# Halo Gourmet Juice Pre-sales - Sir Vape



## Sir Vape (19/12/14)

Halo is now available to pre-order at Sir Vape.

Expected delivery date is Monday and we will ship out to you Tuesday morning. Please note that there is a possibility that there could be a delay with customs and if that is the case we will ship out as soon as it arrives.
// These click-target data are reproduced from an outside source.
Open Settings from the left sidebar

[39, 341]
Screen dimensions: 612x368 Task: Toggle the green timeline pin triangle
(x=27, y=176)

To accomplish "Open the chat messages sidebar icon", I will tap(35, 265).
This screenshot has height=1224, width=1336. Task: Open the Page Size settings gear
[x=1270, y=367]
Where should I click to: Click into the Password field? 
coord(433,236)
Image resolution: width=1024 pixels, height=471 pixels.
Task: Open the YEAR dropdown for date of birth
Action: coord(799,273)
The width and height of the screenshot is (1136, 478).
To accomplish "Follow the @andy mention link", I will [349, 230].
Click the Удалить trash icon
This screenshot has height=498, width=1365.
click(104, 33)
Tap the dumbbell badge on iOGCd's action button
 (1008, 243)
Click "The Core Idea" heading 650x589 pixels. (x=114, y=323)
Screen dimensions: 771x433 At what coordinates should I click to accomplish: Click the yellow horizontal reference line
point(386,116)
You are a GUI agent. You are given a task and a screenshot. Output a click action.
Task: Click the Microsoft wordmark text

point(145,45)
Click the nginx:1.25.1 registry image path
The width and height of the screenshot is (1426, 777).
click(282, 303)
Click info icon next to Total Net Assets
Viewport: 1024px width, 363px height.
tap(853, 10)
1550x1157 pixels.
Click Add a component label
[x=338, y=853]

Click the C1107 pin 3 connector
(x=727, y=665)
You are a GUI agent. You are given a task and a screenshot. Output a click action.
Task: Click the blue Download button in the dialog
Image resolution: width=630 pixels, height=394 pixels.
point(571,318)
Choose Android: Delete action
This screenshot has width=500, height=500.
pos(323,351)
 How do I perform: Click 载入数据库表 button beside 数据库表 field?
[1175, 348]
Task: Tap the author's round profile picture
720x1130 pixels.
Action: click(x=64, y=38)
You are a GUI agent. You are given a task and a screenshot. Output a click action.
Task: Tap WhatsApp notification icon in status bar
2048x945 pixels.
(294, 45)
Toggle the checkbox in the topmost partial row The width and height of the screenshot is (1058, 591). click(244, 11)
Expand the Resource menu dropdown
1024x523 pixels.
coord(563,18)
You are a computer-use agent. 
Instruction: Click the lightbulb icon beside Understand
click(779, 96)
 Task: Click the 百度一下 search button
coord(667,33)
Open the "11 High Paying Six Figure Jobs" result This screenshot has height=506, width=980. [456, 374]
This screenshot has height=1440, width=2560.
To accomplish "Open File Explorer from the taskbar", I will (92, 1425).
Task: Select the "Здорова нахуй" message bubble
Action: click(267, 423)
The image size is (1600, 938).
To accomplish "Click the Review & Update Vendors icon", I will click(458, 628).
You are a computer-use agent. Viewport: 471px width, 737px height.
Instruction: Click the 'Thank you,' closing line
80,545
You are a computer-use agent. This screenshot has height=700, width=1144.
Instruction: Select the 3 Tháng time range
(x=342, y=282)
We have had confirmation that there should be no issues but your never know.

We are proud to present:

Tribeca
Voodoo
Belgian Cocoa
Malibu
Midnight Apple

Available in 6, 12 & 18mg

Halo uses only the finest ingredients and is 100% alcohol free 

Price is R270 per 30ml bottle and stocks are limited.

Get it here:
http://www.sirvape.co.za/collections/halo-gourmet-e-liquid

Reactions: Like 2


----------



## Andre (19/12/14)

Done!

Reactions: Like 2 | Thanks 1


----------



## Rob Fisher (19/12/14)

Done!

Reactions: Like 2 | Thanks 1


----------



## Sir Vape (20/12/14)

Update. Juices will be here MONDAY so orders will def be going out late Monday or Tuesday morning. It's gonna be Halo Christmas for some folk. Can't wait to try these

Reactions: Like 3


----------



## BigGuy (20/12/14)

Yeah baby cant wait.


----------



## steve (21/12/14)

Awesome ... Done !

Reactions: Like 3


----------